Mamadou Yaya Diallo, Pr à l’UCAD, spécialiste en droit international : « Évoquer la grâce dans le cas Habré est inapproprié »

En marge du débat public organisé par le Consortium de sensibilisation sur les Chambres africaines extraordinaires (CAE), en partenariat avec l’Institut des Droits de l’Homme et de la Paix (IDHP), sur le thème : « Procès de M. Hissein Habré devant les CAE : un verdict très regardé en Afrique », Mamadou Yaya Diallo, professeur à l’UCAD et spécialiste en droit international estime que c’est inapproprié de parler de grâce présidentielle parce que c’est un procès international dont le Sénégal ne fait qu’abriter.

Selon Pr. Diallo, c’est un procès important pour assurer la protection du droit public au nom d’une certaine élite. Il estime que la décision rendue par les chambres est historique dans l’histoire judicaire africaine, c’est une décision qui montre que l’Afrique peut être dotée de juridictions capables de juger les africains comme les tribunaux internationaux.

C’’est une décision qui témoigne de la place grandissante qu’occupe aujourd’hui les droits de l’homme à la vie des africains, une décision salutaire qui apparaît comme une épée de Damoclès suspendu au dessus de la tête des dirigeants politiques, des présidents, des ministres.

« Si on parle de grâce, en réalité la grâce, mesure qui met fin une peine en cours d’exécution. La grâce est une prérogative présidentielle, on retrouve la grâce dans la constitution. Evidement, il n’y a de grâce dans le droit international, il n’y a pas de droit international prévoyant la grâce, c’est-à-dire la grâce ne peut être mise en œuvre que par le président de la république, hors c’est un procès international et non un procès du Sénégal, l’évocation de la grâce dans le cas Hissein Habré, c’est inapproprié parce que ce n’est pas un procès pour le Sénégal, c’est un procès que le Sénégal a abrité mais c’est un procès international et de ce point de vue, je ne vois pas juridiquement comment le président de la république du Sénégal peut accorder un droit de grâce à un détenu qui était condamné pour des crimes non des crimes de droit commun mais des crimes internationaux », a tenu à préciser Pr. Mamadou Yaya Diallo.
Quant à Mme Martien Schotsmans, juriste et directrice de RCN Justice et Démocratie, membre du consortium de sensibilisation sur les CAE, elle estime que la responsabilité directe de Hissein Habré a été retenue.
« Habré avait le contrôle de tous ses services. Il les donnait des ordres d’arrestation, il leur ordonnait des exécutions. Il a commis des actes de viol lui-même. Il avait le contrôle de tous les services qui faisaient ces crimes. Sa responsabilité comme supérieur hiérarchique est retenue », martèle le juriste Martien Schotsmans.
Le juriste souligne que Hissein Habré s’est fait acclamé à l’audience par ses supporters et il n’a fait aucun effort pour répondre aux questions de la cour.

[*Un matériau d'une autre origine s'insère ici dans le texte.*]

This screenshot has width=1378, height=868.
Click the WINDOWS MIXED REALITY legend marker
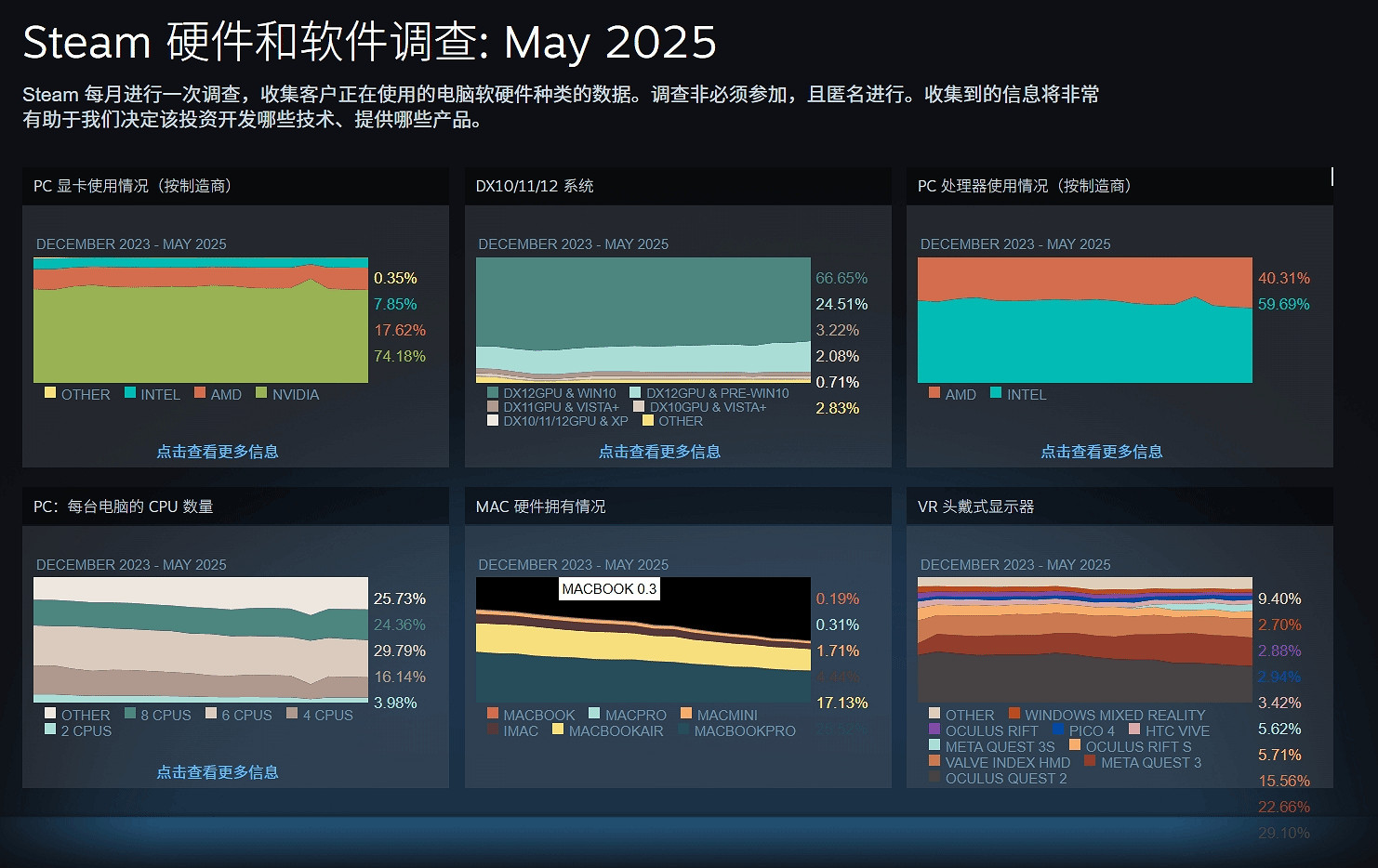[x=1014, y=715]
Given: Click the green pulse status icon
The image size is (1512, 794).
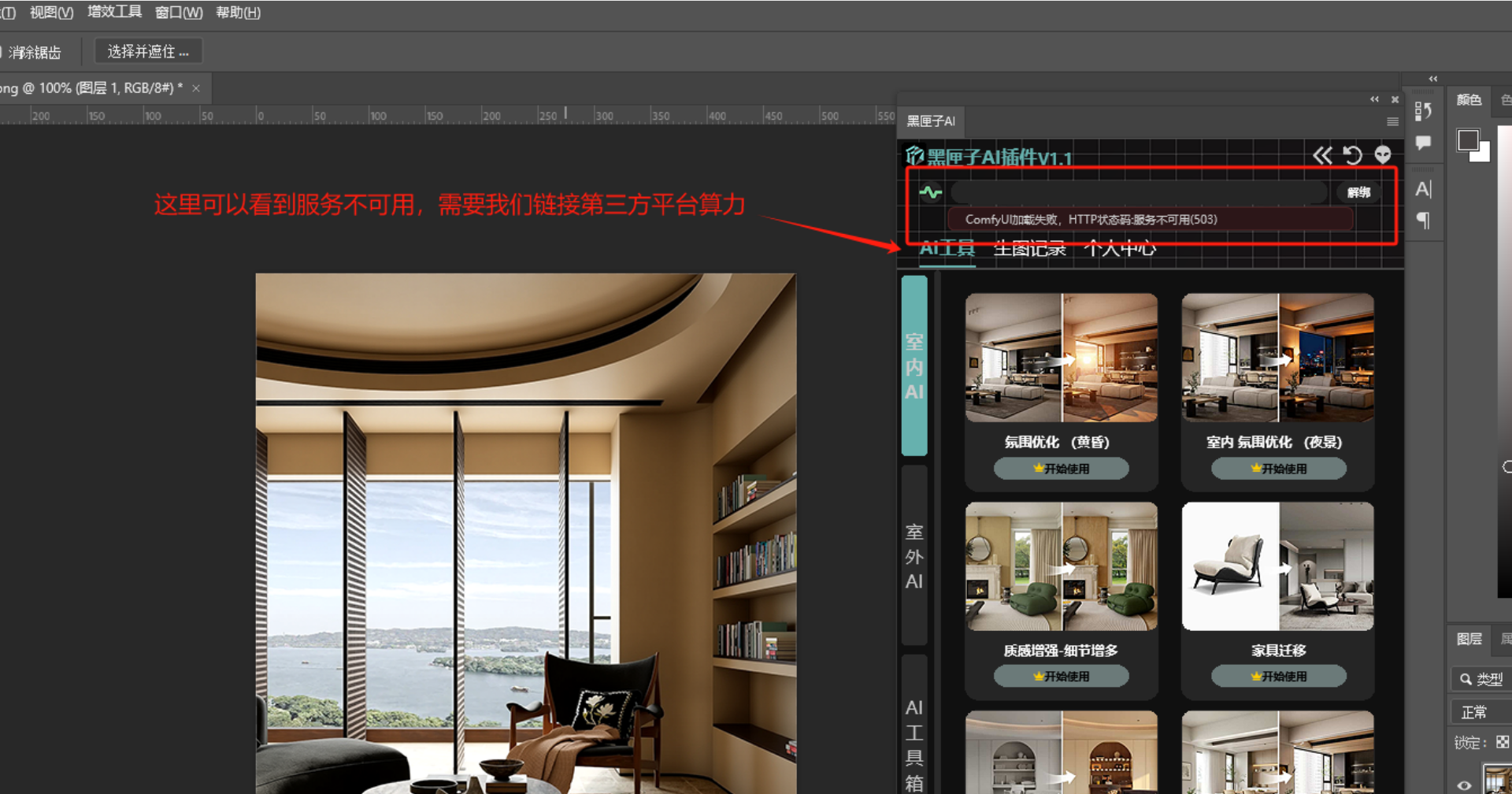Looking at the screenshot, I should 930,192.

Répondant à la question : « Les attentes des Tchadiens : après 25 ans de lutte pour un procès, ont-elles été comblées ? », M. Gilbert Maoundonodji, docteur en sciences politiques et responsable au Tchad de la mise en œuvre de la sensibilisation sur les CAE, estime que Hissein ne devrait pas être seul devant les CAE car il y a des co-auteurs qui ont été identifiés. Il précise que les attentes des tchadiens sont comblées partiellement et Habré ne devait être jugé seul et il y a des membres de la DDS qui occupent aujourd’hui des postes dans l’administration tchadienne.